▶ **Passage for review**:
Imagine how Australia’s trade figures would look in the years ahead if demand for Australian iron ore and coal never recovered to 2008 levels and prices remained flat. This would slash billions off the value of our exports and it is quite possible that other exports may not be able to make up for this drop.

Remember we are not the only supplier of commodities. Japan aims to source Uranium from Russia and is actively seeking to reduce it’s dependence on Australia coal by building a number of new generation nuclear power plants. China has increased iron ore imports from Russia and also has plans to ramp up energy generation via nuclear power.

There are large deposits of iron ore and other commodities in Africa and even within Asia there are mining operations that have yet to reach their full potential. So is it wise for Australia to be so complacent and believe that we are somehow the undisputed mining champions of the world?

It may appear inconceivable to many that Australia’s strong mining sector could be challenged in the future and even face a period of decline. But 20 years ago how many Americans thought that their car industry would end up on it’s knees? Didn’t they once think that their auto workers were the most productive in the world and that the United States would continue to dominate the car market across the world….or at least domestically!

Of course I could be very wrong; the Japanese and Chinese may forgive Australian miners for charging over the top prices during the boom, things could all get back to normal and demand and prices for Australian commodities surge back up again. But what if I am right?

Where is Australia’s Plan B and I wonder if the Treasury modelled any scenarios where commodities exports remained weak for many years and if so, what impact will this have in terms of future Federal Budgets and in reducing Australia’s debt? Do we as a nation have any plans to deal with a world where our miners may no longer be in such a dominant position?

Related posts:

  1. Australian stocks, house prices & the economy in September 2010
  2. Stockwatch: BHP Billition Limited (BHP)
  3. A slow global recovery, the Australian economy & the stock market.
  4. Tough times ahead for Australian economy & businesses.
  5. Is the BHP Billiton share price telling us something?

▶ **Record set**:
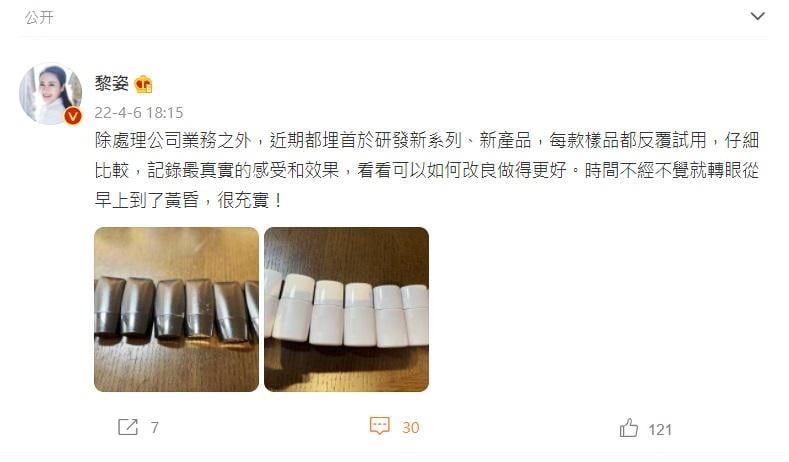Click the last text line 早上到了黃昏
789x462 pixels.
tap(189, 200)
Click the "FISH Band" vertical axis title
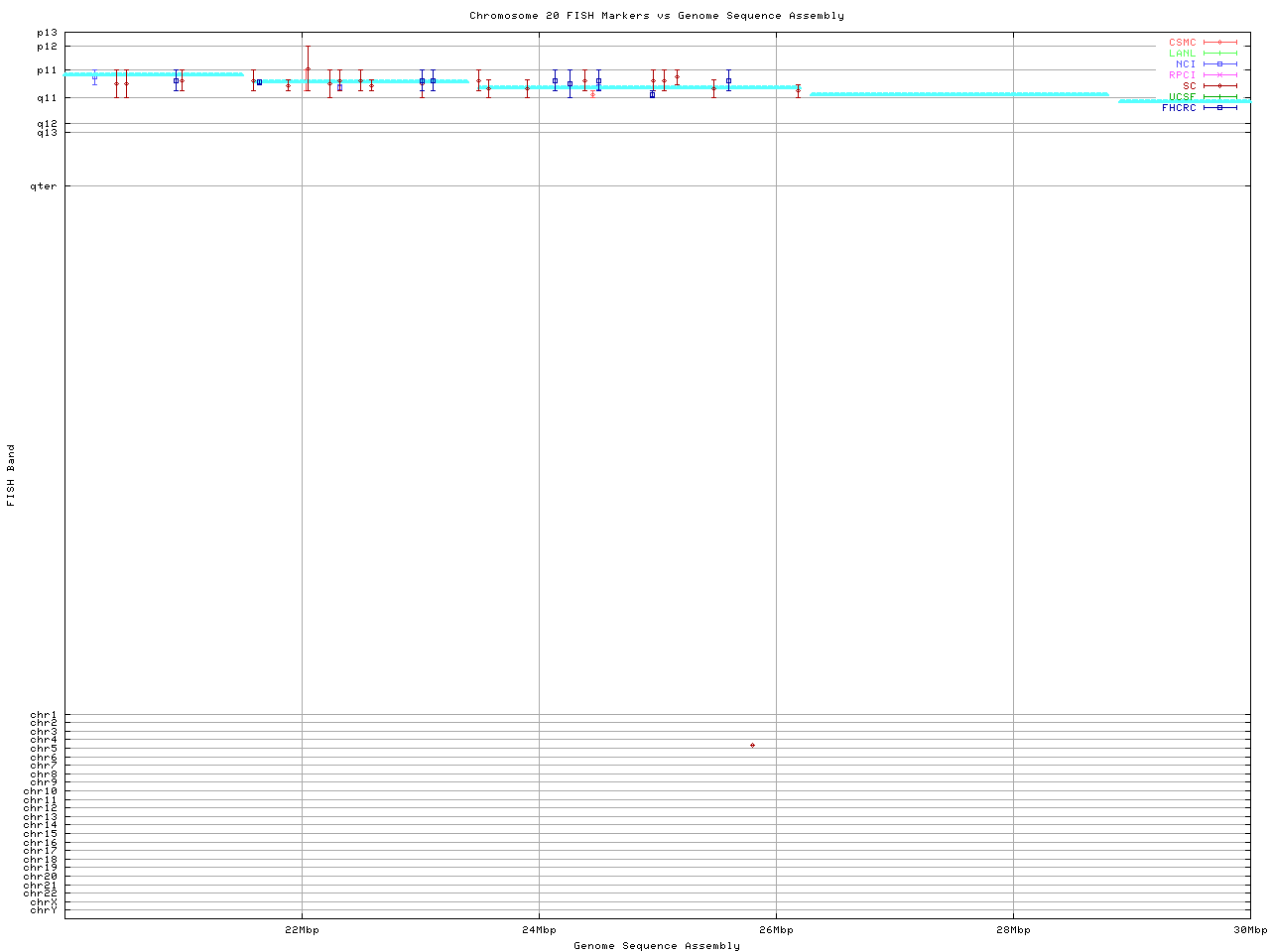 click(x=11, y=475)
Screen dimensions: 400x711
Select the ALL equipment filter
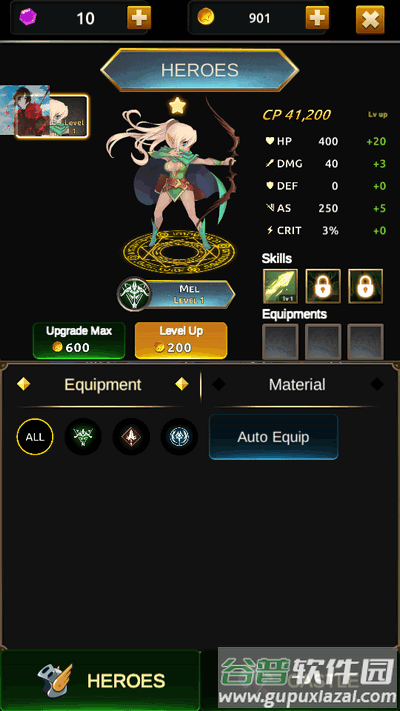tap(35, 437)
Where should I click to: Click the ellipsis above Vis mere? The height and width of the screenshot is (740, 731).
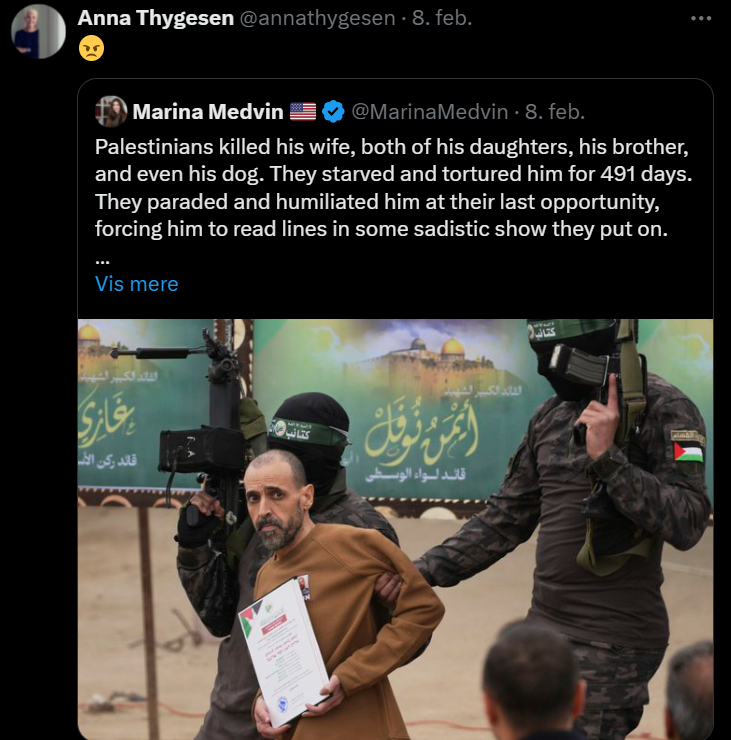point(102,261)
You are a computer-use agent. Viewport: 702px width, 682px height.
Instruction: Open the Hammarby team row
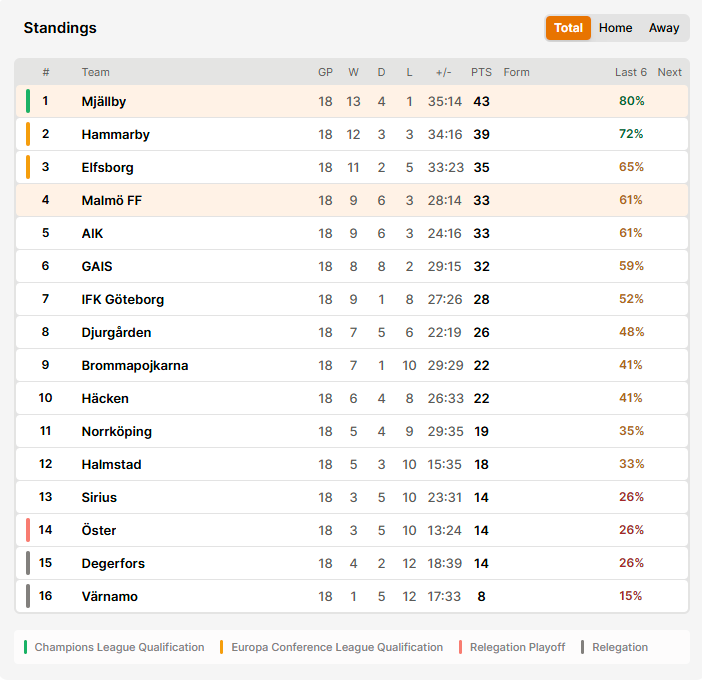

...

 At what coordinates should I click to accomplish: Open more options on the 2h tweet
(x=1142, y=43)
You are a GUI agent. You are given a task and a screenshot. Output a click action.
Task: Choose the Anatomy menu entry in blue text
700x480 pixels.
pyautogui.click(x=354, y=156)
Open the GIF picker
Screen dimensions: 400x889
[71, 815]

---

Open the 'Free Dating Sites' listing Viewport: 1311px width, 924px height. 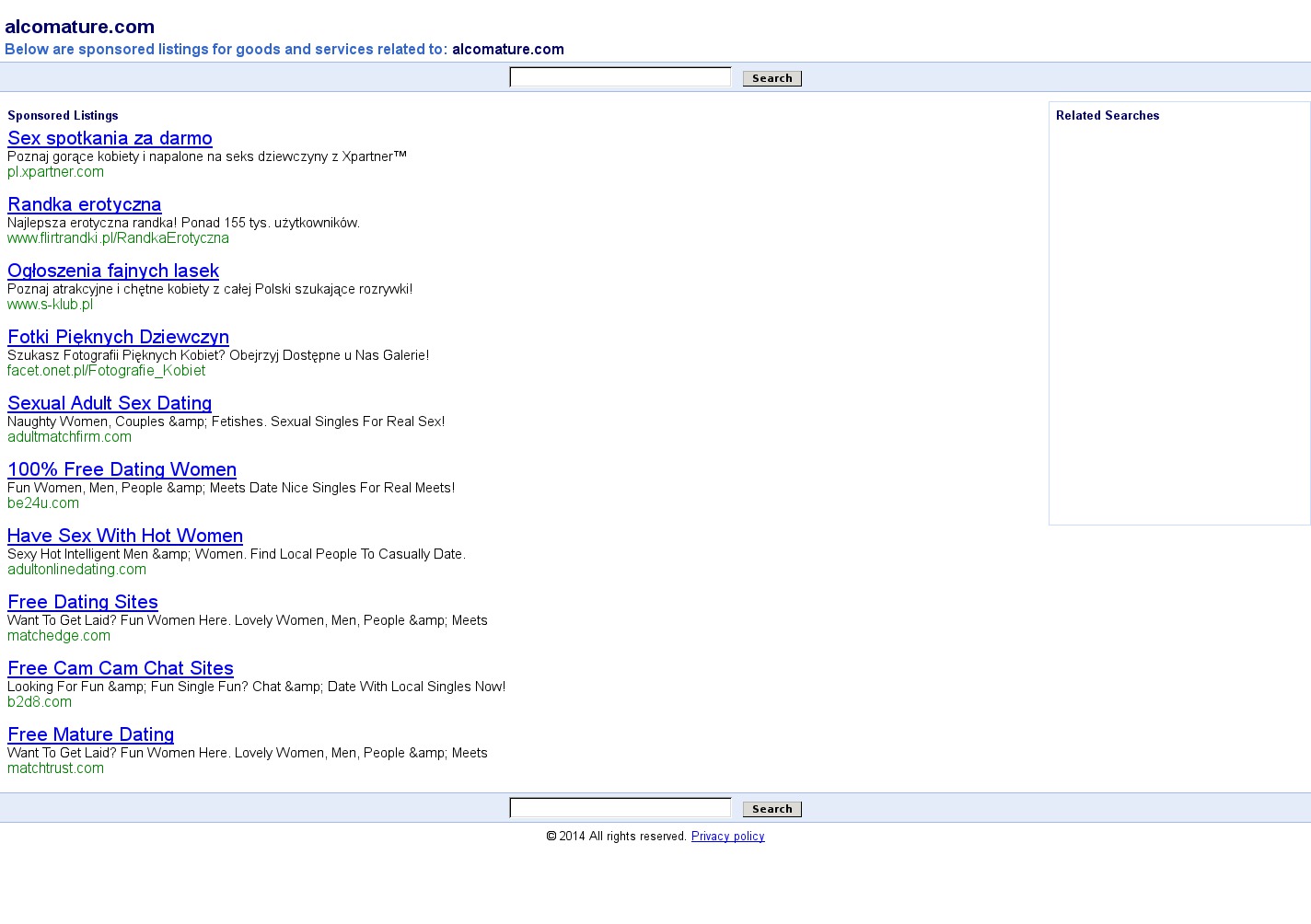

▶ **Exercise 1**: Rewrite the paragraph that begins "Remember we are not the only supplier" from the piece on Australia's reliance on mining exports as a short bulleted list. Keep its main facts.
▶ **Exercise 2**: Extend the piece on Australia's reliance on mining exports, picking up where it stops.

▶ **Written response 1**:
- Australia is not the only supplier of commodities.
- Japan aims to source uranium from Russia.
- Japan is trying to cut its dependence on Australian coal by building several new-generation nuclear power plants.
- China has increased its iron ore imports from Russia.
- China plans to ramp up energy generation through nuclear power.

▶ **Written response 2**:
5 responses so far ↓

  • 1 Scott // Jun 12, 2009 at 1:07 pm

    Great article Greg. This is something that is not often talked about but the potential negative impact would be enormous. I too wonder what goes on within the treasury in terms of analysing our potential medium to long term economic situation.

  • 2 Greg Atkinson // Jun 12, 2009 at 4:42 pm

    Hi Scott. thanks for the feedback. I worry about the sort of forecasts, planning etc. churned out by the Treasury as I would imagine “Group Think” would be the order of the day. I cannot imagine you would have much of a career there if you challenged the consensus view of where the economy was going, or where the Government said the economy was going!

  • 3 Pete // Jun 15, 2009 at 10:06 pm

    Where is Australia’s Plan B and I wonder if the Treasury modelled any scenarios where commodities exports remained weak for many years and if so, what impact will this have in terms of future Federal Budgets and in reducing Australia’s debt?

    There is no Plan B…

    Although I expect that if we get to that stage, the Gov. will have to start funding itself (printing money). I guess we’ll see

  • 4 Greg Atkinson // Aug 23, 2009 at 9:15 am

    What I don’t quite get is that Rio, BHP etc are cautious about the outlook for commodities and yet the RBA/Treasury are expecting Australian to bounce back from 2010. It seems the Government is counting a lot on demand from China holding up but maybe the miners can already see weakness in demand?

  • 5 Greg Atkinson // Oct 29, 2009 at 12:24 pm

    Interesting article in The Australian today: China may seek thermal coal elsewhere if Australian export costs rise, says report

    As I have been saying for a long time, Australia is not the only nation that digs stuff up.